On Tuesday morning, Avichai Shorshan was filmed harassing a Palestinian boy and her pregnant mother in the village of Khan al-Ahmar near occupied al-Quds.
In the footage, shared by the Middle East Eye website, Shorshan, who was armed, can be seen detaining the Palestinian child. When the boy tries to move, Shorshan stops him and yells at him, “Sit here and don’t move.”
Reports said two women from Khan al-Ahmar, one of whom was filming the video, attempted to intervene and were arrested by Israeli forces.
An armed Israeli settler guard of an Israeli settlement was filmed harassing a young Palestinian boy in the West Bank on Tuesday morning.
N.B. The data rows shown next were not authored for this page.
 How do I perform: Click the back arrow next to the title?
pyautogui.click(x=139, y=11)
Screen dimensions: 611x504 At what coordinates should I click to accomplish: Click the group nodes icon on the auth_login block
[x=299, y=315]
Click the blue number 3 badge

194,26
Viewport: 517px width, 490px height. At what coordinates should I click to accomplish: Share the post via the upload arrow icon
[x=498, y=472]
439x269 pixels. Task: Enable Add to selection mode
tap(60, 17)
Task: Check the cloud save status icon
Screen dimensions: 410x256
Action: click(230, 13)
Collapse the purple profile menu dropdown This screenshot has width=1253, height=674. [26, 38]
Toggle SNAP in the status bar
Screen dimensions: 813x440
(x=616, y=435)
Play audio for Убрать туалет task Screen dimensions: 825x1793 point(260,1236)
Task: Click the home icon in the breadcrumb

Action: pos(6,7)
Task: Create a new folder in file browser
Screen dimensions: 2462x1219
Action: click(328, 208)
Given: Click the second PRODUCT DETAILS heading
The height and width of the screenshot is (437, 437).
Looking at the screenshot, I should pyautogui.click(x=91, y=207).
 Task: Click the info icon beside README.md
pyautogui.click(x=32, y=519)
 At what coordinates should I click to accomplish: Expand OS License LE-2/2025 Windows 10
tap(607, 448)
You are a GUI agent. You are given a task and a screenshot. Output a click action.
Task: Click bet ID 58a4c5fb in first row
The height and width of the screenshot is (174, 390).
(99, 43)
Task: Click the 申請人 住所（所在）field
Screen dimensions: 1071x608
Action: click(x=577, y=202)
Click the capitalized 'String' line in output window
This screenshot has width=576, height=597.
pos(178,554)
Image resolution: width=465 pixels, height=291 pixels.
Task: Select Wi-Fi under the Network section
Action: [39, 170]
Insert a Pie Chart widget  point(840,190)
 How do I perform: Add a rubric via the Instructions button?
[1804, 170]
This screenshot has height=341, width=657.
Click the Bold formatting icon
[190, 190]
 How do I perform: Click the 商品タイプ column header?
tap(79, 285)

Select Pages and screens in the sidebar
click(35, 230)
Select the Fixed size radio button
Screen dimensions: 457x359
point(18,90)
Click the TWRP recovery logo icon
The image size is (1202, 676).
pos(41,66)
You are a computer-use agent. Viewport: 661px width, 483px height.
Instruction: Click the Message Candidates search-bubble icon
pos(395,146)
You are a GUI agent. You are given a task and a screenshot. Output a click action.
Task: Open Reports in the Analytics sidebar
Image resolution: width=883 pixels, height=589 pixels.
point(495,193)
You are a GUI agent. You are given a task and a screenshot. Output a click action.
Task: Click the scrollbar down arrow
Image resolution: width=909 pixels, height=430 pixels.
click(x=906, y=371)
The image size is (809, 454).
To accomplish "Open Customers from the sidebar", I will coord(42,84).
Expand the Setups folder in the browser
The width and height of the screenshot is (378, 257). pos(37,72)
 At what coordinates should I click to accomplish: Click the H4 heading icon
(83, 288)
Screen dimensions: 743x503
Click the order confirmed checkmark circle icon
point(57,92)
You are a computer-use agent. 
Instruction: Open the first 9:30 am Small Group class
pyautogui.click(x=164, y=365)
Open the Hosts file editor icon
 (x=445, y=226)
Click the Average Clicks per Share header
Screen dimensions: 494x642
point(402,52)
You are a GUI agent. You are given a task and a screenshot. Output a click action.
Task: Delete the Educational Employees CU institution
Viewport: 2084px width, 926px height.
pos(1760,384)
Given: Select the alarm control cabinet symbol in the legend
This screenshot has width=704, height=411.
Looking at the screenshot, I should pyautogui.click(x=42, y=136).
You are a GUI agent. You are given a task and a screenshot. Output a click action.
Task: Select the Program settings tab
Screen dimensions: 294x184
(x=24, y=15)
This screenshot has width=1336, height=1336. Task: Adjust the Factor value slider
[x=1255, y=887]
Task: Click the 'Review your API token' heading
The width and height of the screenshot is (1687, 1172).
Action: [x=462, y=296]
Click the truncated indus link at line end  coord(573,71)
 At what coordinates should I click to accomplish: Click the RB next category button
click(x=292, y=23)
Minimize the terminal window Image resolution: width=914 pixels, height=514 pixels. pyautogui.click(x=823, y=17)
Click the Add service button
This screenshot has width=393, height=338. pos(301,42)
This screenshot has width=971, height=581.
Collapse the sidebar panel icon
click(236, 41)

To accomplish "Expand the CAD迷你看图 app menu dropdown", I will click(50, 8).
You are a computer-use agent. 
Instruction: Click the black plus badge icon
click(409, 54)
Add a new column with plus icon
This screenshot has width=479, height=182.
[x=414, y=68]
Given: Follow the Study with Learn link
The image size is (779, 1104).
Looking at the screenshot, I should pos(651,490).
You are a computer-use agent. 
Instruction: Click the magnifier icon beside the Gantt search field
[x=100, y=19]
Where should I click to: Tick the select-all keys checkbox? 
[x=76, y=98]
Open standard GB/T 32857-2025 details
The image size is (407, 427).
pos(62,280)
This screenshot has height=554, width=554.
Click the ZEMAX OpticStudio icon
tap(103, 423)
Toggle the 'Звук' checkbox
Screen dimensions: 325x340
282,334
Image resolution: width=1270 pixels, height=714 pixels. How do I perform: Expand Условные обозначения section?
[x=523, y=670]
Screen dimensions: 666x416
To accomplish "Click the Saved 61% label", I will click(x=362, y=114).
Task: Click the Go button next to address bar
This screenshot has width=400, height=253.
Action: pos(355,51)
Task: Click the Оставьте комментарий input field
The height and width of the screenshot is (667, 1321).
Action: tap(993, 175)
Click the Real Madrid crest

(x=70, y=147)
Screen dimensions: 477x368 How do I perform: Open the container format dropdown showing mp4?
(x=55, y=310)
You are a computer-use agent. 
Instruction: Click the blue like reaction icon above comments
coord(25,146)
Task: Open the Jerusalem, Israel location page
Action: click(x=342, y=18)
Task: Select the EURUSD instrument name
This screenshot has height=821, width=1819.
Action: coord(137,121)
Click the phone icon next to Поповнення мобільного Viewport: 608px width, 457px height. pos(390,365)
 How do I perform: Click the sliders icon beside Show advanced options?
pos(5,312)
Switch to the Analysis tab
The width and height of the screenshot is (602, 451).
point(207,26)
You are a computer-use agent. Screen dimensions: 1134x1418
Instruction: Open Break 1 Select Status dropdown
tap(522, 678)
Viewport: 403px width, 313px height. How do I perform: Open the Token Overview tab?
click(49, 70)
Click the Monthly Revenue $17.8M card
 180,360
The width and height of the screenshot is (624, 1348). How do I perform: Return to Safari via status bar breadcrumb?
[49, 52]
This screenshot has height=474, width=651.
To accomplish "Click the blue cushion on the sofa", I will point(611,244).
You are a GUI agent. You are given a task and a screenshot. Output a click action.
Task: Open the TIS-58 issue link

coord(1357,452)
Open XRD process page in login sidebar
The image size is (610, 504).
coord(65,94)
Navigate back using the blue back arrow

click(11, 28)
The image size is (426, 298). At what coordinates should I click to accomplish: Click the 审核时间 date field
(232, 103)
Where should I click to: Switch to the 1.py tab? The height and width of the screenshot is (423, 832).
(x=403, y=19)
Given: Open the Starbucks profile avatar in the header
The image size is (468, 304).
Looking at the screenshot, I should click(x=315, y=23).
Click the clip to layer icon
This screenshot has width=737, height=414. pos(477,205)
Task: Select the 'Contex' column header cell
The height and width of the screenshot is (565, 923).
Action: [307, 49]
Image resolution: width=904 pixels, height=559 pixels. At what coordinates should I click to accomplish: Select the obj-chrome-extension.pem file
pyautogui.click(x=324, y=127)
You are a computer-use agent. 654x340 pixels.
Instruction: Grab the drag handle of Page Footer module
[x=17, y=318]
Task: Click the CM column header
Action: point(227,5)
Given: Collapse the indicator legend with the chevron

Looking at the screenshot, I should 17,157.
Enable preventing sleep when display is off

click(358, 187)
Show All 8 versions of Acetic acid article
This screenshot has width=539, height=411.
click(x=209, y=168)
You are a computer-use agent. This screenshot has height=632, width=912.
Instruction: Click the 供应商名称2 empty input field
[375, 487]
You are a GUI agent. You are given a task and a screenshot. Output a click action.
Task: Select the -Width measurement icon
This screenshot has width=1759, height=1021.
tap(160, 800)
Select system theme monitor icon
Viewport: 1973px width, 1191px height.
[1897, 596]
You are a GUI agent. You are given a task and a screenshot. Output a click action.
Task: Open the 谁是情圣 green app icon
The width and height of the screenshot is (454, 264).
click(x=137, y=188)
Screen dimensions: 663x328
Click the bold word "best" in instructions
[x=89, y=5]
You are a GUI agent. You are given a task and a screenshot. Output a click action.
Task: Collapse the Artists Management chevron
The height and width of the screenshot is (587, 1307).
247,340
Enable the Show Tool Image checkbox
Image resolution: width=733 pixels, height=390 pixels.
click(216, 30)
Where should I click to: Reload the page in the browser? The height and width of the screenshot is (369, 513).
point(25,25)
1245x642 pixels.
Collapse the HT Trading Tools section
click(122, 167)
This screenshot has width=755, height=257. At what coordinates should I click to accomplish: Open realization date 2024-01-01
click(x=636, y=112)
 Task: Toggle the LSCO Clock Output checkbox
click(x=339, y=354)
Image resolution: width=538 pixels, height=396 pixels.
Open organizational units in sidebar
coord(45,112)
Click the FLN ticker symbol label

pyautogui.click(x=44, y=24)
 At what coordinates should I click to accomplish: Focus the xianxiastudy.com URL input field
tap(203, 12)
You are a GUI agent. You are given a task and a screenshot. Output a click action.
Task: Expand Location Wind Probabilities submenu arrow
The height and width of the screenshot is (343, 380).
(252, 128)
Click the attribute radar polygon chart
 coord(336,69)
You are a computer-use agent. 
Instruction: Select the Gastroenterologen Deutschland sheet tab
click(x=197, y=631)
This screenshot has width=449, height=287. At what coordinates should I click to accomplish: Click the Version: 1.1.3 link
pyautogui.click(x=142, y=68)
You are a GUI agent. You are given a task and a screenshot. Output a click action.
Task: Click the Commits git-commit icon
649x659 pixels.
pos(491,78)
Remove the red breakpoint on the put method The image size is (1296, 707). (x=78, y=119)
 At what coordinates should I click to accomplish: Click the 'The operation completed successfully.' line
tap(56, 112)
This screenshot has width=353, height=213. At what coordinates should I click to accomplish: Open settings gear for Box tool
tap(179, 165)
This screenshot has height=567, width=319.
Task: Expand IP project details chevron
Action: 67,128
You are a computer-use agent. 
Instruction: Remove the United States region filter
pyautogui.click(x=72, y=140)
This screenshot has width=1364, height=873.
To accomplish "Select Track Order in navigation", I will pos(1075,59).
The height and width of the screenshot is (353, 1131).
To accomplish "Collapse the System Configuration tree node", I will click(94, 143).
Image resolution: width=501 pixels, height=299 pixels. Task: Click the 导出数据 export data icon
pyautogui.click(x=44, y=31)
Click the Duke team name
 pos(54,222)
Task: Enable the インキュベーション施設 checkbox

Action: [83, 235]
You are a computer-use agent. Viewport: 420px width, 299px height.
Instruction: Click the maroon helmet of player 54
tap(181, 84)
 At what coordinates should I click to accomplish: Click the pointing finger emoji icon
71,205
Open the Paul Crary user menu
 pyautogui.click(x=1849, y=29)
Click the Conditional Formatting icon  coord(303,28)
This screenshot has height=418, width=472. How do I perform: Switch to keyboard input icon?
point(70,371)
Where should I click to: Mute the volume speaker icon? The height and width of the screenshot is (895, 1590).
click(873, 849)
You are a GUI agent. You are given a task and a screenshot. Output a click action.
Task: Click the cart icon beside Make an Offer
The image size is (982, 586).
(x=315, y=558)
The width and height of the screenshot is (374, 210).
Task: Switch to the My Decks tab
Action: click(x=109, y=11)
The Palestinian woman who filmed the pair tried to intervene - she was later arrested, along with two other people from the community pic.twitter.com/l0HJNAN11f
— Middle East Eye (@MiddleEastEye) August 29, 2023
According to the Israeli daily Haaretz, Shorshan was recruited into the Israeli police earlier in 2023 despite repeated complaints from locals of routine harassment of Palestinian farmers around the Khan al-Ahmar area.
Back in 2019, Shorshan was invited by Ian Austin, a crossbench peer in the British House of Lords, to speak at a parliamentary event focused on countering negative perceptions of the Israeli occupation army, the Middle East Eye reported.
Austin, who chaired the event, was previously a Labor MP but resigned from the party in 2019 over what he claimed was a “culture of extremism, anti-Semitism, and intolerance” in the party under then-leader Jeremy Corbyn.
The village of Khan al-Ahmar has been demolished and rebuilt several times in recent years and has endured repeated harassment from Israeli settlers.
In September 2018, the Israeli regime’s Supreme Court approved the demolition of the occupied West Bank village, despite calls from European countries, human rights organizations, and activists for Israel to halt the process.
Nearly 700,000 settlers live in more than 250 settlements and outposts across the occupied West Bank and al-Quds in violation of international law.
The international community views the settlements – hundreds of which have been built across the West Bank since Tel Aviv’s occupation of the territory in 1967 – as illegal under international law and the Geneva Conventions due to their construction on the occupied territories.
The UN Security Council has condemned Israel’s settlement activities in the occupied territories in several resolutions.